Sorti en septembre 1980, Enola gay est encore sur toutes les ondes de la FM au printemps 1981. La raison est simple: en ces early eighties titubantes, le synthétiseur s’est fait une place dans les tubes pop et disco, mais personne n’est parvenu à obtenir un tel son. La preuve : 40 ans plus tard, Enola Gay reste un tube à la fois moderne et mélancolique. Et c’est là que réside sa force.
Orchestral Manoeuvres in the Dark (OMD)
Les fondateurs du groupe, Andy McCluskey (chant, basse et guitare) et Paul Humphreys (chant et clavier) se rencontrent à l’école primaire dans les années 50. Ils oeuvrent dans plusieurs groupes (Equinox, Hitlerz Underpantz), chacun de leur côté pour finalement fonder Orchestral Manoeuvres in the Dark (OMD) en 1978. Leur but: faire de la musique électronique. Ils sont rapidement rejoints par Malcolm Holmes (batterie) et Martin Cooper (saxophone et claviers).
Après Electricity, un premier single kraftwerkien paru en 1979, Orchestral Manoeuvres in the Dark revient en force avec une bombe musicale nommée:
Enola Gay
Ça commence avec une boîte à rythme. Un son unique et immédiatement identifiable. Ensuite, un orgue bidouillé entame un arpège lancinant, soutenu par une basse tonique. Et puis, c’est l’explosion: 3mn24 de pur son, un timbre de voix so british et une mélodie au synthétiseur qu’on n’oubliera jamais.
Quarante années plus tard, la lady n’a pas pris une ride. C’est ça la magie de la musique: une trace intemporelle qui, même si elle s’éloigne un peu chaque jour, reste effrontément actuelle. Enola Gay caracolera en bonne position dans les charts britanniques et internationaux.
Un texte à double-sens?
6 août 1945, 8h15 (Pacific time)
Vers deux heures du matin, un bombardier Boeing B29 Superfortress décolle de North Field dans les îles Marianne, à environ six heures de vol du Japon. Aux commandes, le colonel Paul Tibbets. Il a baptisé l’appareil Enola Gay en hommage à sa mère: Enola Gay Tibbets. C’est elle qui l’a soutenu lorsqu’il a quitté une carrière médicale pour combattre sous la bannière étoilée.
À 8h15 précises (Pacific time), Enola Gay largue la première bombe atomique sur la ville d’Hiroshima, au Japon, et change à tout jamais le cours de la guerre… et de l’histoire. L’humanité a perdu encore un peu d’innocence. Une fois la tragique mission accomplie, l’oiseau rejoint son nid.
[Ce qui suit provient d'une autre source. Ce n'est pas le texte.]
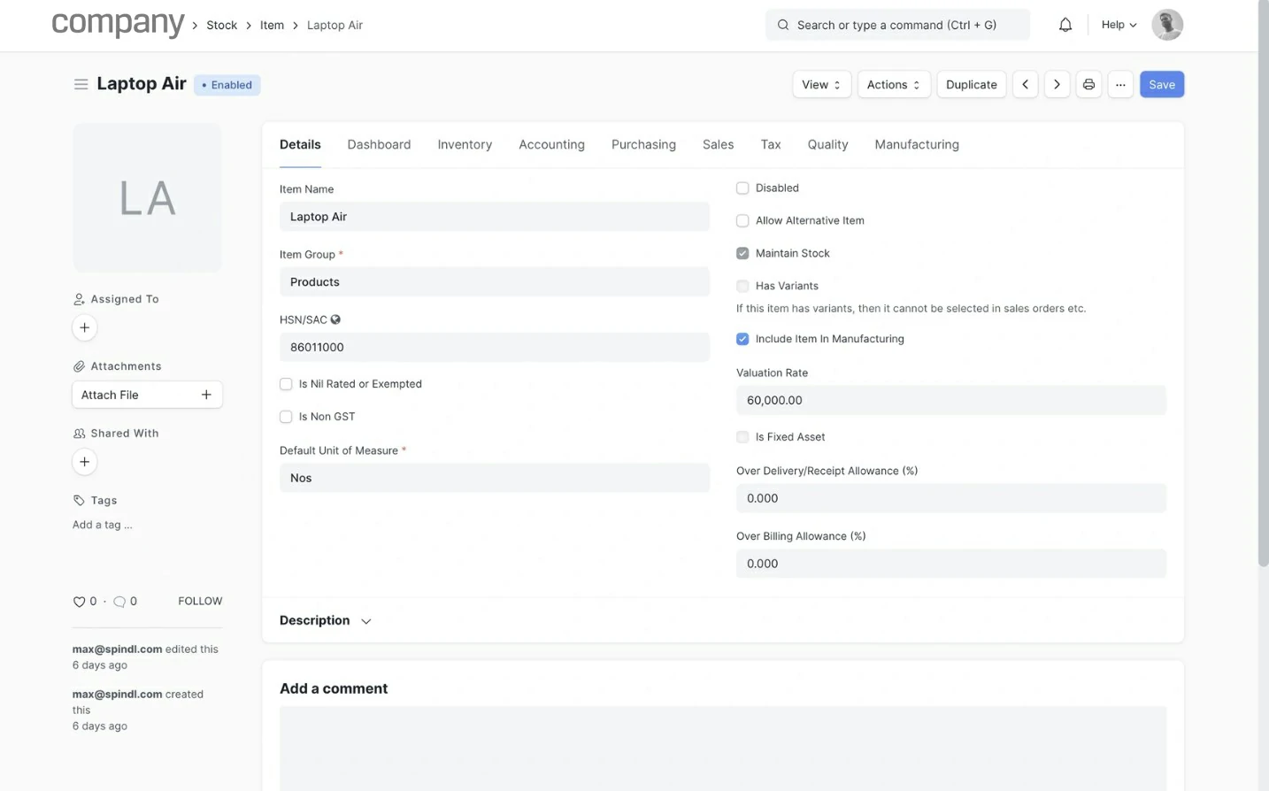
Task: Open the Manufacturing tab
Action: (916, 145)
On retrouve dans le titre d’OMD de nombreuses allusions à ce tragique épisode:
It’s 8:15 and that’s the time that it’s always been
We got your message on the radio,
conditions normal, and you’re coming home
Si l’avion s’appelle Enola Gay, la bombe a été baptisée Little Boy : la mère, le petit garçon et le baiser mortel.
Enola Gay
Is mother proud of little boy today?
Ah-ha this kiss you give
It’s never ever gonna fade away
Enola, gay ?
Dans les années 80, la BBC a retiré Enola Gay d’une émission pour enfants en prétextant que les paroles pouvaient évoquer le coming-out des deux membres fondateurs. Sur quels éléments concrets cette décision se fonde-t-elle? Difficile de juger car, en dehors du terme « Gay », on est très loin de Smalltown boy de Bronski Beat, par exemple. Toujours est-il que la rumeur persiste parfois au détour d’une chronique musicale.
Le clip
Les nuages défilent en accéléré sur une mer scintillante. Un synthétiseur se fond dans le décor en incrustations psychédéliques puis, Andy McCluskey apparaît en chemise blanche et cravate, style british school. Le ciel reste omniprésent en arrière-plan puis il s’obscurcit, jusqu’à ce qu’on ne distingue plus les cumulus du champignon atomique.
Épilogue
Enola Gay est une bombe atomique dans la frénésie des early eighties. Inattendue, la déflagration balaie tout sur son passage.
À la fois directe et pénétrante, l’énergie d’Enola Gay porte dans ses notes une amertume surannée. Elle scande une mélancolie assumée avec, peut-être, la certitude étiolée que nous ne sommes que des grains de poussière dans le vent… un vent chargé de radium.